• EXERCISE AIM: From the line below that contains "es (34, 267)" to the line that contains "Ловеч (28, 1507)", repeat every line exactly, both ends included, and nothing else.

• RECORDS SUPPLIED:
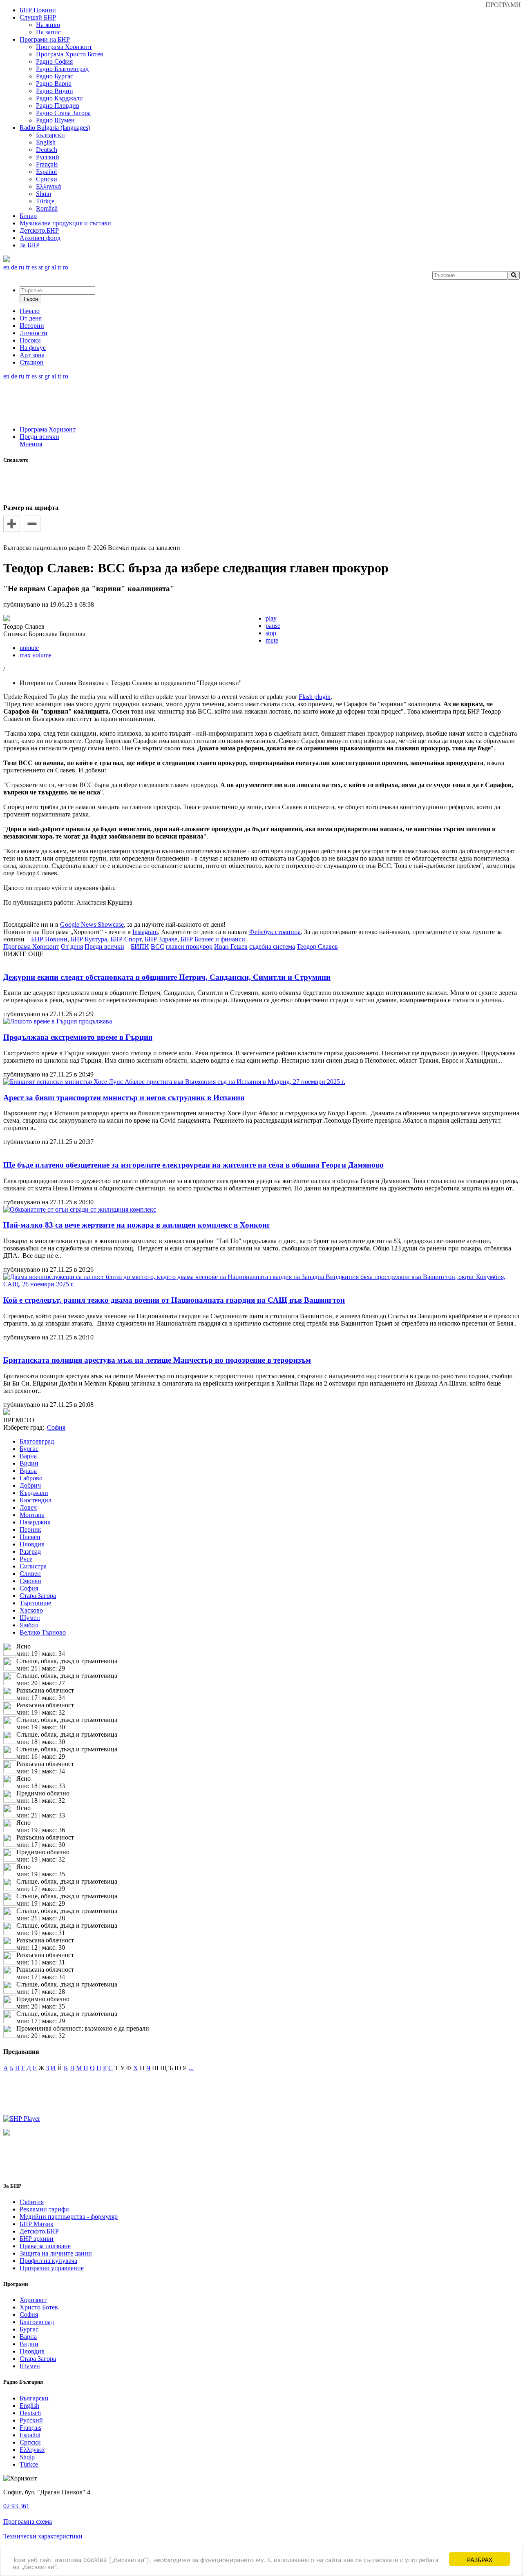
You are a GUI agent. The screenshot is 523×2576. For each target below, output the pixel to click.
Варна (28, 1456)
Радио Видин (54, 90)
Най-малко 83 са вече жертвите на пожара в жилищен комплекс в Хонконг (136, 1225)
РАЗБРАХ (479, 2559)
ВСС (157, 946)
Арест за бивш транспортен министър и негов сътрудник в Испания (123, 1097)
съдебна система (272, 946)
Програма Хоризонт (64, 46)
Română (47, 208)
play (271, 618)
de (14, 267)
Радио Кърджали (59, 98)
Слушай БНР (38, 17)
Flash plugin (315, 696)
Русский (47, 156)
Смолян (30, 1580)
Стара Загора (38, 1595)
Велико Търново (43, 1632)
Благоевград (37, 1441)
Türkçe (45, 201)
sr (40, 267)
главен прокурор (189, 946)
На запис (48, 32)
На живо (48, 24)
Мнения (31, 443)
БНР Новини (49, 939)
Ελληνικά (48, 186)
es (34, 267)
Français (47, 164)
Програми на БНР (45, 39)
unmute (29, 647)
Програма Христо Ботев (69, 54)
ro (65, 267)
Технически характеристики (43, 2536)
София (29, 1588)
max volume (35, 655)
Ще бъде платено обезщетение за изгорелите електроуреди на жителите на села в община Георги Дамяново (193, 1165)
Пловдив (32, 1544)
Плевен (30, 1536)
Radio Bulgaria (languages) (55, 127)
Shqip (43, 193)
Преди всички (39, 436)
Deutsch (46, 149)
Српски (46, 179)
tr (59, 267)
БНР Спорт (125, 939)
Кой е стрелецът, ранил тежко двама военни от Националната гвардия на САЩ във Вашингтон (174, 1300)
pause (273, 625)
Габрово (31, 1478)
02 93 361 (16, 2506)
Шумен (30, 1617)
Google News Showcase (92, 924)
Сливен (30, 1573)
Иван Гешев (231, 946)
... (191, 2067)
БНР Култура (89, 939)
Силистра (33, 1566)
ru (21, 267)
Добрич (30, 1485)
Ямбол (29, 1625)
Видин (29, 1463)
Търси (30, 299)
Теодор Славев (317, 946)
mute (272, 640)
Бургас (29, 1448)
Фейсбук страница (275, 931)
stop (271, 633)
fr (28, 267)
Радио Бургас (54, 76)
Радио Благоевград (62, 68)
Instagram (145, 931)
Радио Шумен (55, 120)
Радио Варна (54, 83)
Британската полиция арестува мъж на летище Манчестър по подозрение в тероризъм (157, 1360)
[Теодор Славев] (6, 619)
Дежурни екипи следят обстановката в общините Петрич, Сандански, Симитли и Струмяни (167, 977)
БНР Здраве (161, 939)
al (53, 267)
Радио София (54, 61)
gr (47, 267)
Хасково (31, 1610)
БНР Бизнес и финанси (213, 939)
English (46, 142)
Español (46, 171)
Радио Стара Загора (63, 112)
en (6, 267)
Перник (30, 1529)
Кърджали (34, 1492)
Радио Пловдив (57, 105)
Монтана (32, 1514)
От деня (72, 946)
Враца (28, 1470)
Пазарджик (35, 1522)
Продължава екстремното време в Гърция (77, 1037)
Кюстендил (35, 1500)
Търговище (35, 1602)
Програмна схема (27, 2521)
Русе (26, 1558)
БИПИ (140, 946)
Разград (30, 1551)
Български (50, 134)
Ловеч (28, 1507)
==
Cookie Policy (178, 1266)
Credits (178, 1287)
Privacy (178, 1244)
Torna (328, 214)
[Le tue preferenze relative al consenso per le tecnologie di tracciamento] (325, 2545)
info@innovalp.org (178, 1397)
...
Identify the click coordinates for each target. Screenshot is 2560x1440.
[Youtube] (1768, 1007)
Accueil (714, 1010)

• RESPONSE BOX:
es (34, 267)
Français (47, 164)
Програми на БНР (45, 39)
unmute (29, 647)
Програма Христо Ботев (69, 54)
ro (65, 267)
Технически характеристики (43, 2536)
София (29, 1588)
max volume (35, 655)
Ще бъде платено обезщетение за изгорелите електроуреди на жителите на села в община Георги Дамяново (193, 1165)
Пловдив (32, 1544)
Плевен (30, 1536)
Radio Bulgaria (languages) (55, 127)
Shqip (43, 193)
Преди всички (39, 436)
Deutsch (46, 149)
Српски (46, 179)
tr (59, 267)
БНР Спорт (125, 939)
Кой е стрелецът, ранил тежко двама военни от Националната гвардия на САЩ във Вашингтон (174, 1300)
pause (273, 625)
Габрово (31, 1478)
02 93 361 (16, 2506)
Шумен (30, 1617)
Google News Showcase (92, 924)
Сливен (30, 1573)
Иван Гешев (231, 946)
... (191, 2067)
БНР Култура (89, 939)
Силистра (33, 1566)
ru (21, 267)
Добрич (30, 1485)
Ямбол (29, 1625)
Видин (29, 1463)
Търси (30, 299)
Теодор Славев (317, 946)
mute (272, 640)
Бургас (29, 1448)
Фейсбук страница (275, 931)
stop (271, 633)
fr (28, 267)
Радио Бургас (54, 76)
Радио Благоевград (62, 68)
Instagram (145, 931)
Радио Шумен (55, 120)
Радио Варна (54, 83)
Британската полиция арестува мъж на летище Манчестър по подозрение в тероризъм (157, 1360)
[Теодор Славев] (6, 619)
Дежурни екипи следят обстановката в общините Петрич, Сандански, Симитли и Струмяни (167, 977)
БНР Здраве (161, 939)
al (53, 267)
Радио София (54, 61)
gr (47, 267)
Хасково (31, 1610)
БНР Бизнес и финанси (213, 939)
English (46, 142)
Español (46, 171)
Радио Стара Загора (63, 112)
en (6, 267)
Перник (30, 1529)
Кърджали (34, 1492)
Радио Пловдив (57, 105)
Монтана (32, 1514)
От деня (72, 946)
Враца (28, 1470)
Пазарджик (35, 1522)
Продължава екстремното време в Гърция (77, 1037)
Кюстендил (35, 1500)
Търговище (35, 1602)
Програмна схема (27, 2521)
Русе (26, 1558)
БИПИ (140, 946)
Разград (30, 1551)
Български (50, 134)
Ловеч (28, 1507)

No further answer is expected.